死神さん、やしく殺してキスをして

ラノベ

 交通事故で両親が死にジェームズも死にかけるが病弱な妹を支えるために死神になる契約を交わして蘇生した。死神の仕事は人間の命を吸い取り寿命平衡バランスを保つこと。しかしジェームズは人を殺すことができずある程度寿命を吸い取るまでしかしない。 

 いつも通り死神としての職務を行った後、銀髪の聖女が現れて寿命を元に戻していた。彼女は人を蘇生させることもどんな病気でも治せるという。 

 ジェームズは何でもするから死に瀕した妹を助けてほしいとお願いする。彼女が出した条件は自分自身を殺してもらうことだった。 

思ってもいない方向からの伏線回収に感動

殺せない死神と殺してほしい聖女

☑究極の2択を突きつけられるジレンマが好き!

☑凄惨な過去を抱えたヒロインが好き!

思わぬ奴が最後に仲間を助ける展開が好き!

ジェームズとチェルシーの互いを補完する関係

 ジェームズは両親を亡くし、チェルシーは息子を亡くし、お互いが欠けた存在を支え合っている関係がすごくいい。

 チェルシーは死神として生きる上での仕事を教えてくれた師匠であり、また、妹を守るために死神になることを決心したジェームズにとって唯一頼れる存在だった。

 自分のせいで息子を死なせてしまった、人生を奪ってしまったと後悔するチェルシーにとって、ジェームズを育てることは罪滅ぼしみたいなものだったと思う。でもチェルシーは罪滅ぼし以上に、愛を感じていただろう。最愛の娘を託せるくらいには。

マーガレットを助けるか、メアリーを助けるか

 病弱な妹・マーガレットの病気をメアリーが一度治すも、またマーガレットは死に瀕してしまう。メアリーが助けるほどマーガレットは「聖女化」していき、悲しい業を背負うことになる。

 解決する方法は2つ。1つはメアリーを殺す。もう1つは大量の寿命を奪う。

 マーガレットとメアリー、両方を助けるためにジェームズが闇堕ちしてギャングのアジトを襲撃する。温厚だったジェームズが血まみれになりながら銃撃戦を繰り広げるシーンがゾンビ映画を見ているみたいで刺激的だった。
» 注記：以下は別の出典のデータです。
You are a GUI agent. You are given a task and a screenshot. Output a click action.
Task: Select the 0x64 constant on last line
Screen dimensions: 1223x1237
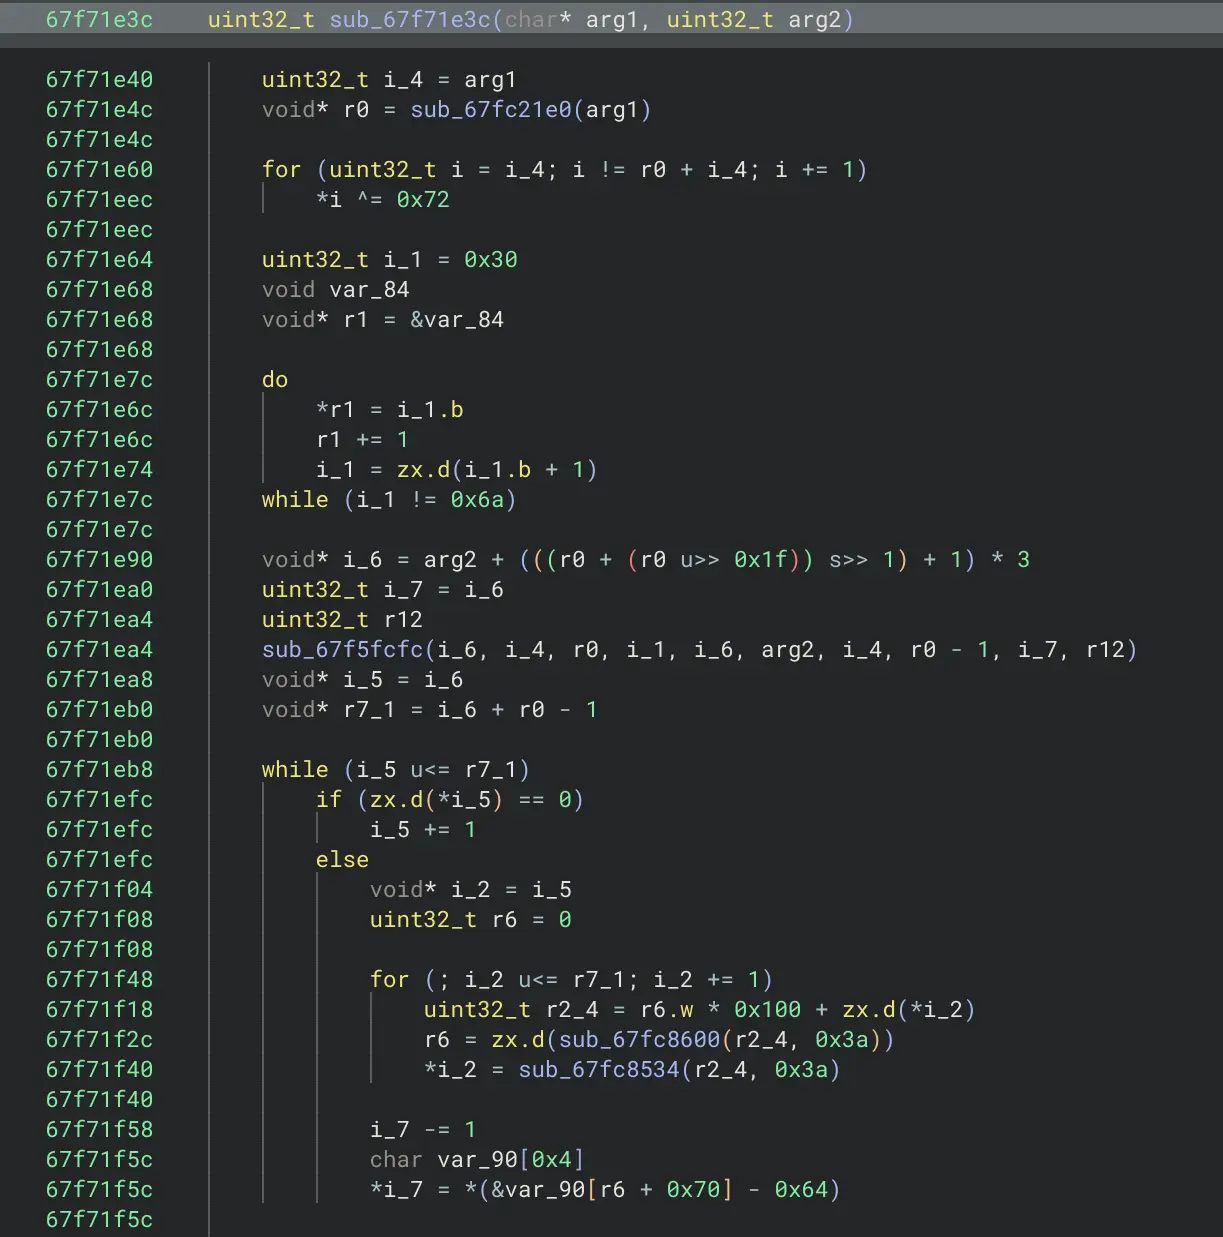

聖女と死神が協力して人間の寿命を奪う構図ってなかなか見れない。

美しすぎるラスト

 ロンドンの夜の謎、バーソロミューとメアリー・ジェームズ、プルースト効果。こいつらがキーワード。すべてが一気に繋がり、感動する。

 特にプルースト効果。これだけだったら何とも思わないけど、今までの思い出の積み重ねと予想外の方向からの伏線回収によって劇的な感動を生み出していた。

★★★★★★★☆☆☆ 7/10

頭脳戦の絡んだバトルと伏線回収に持っていかれました。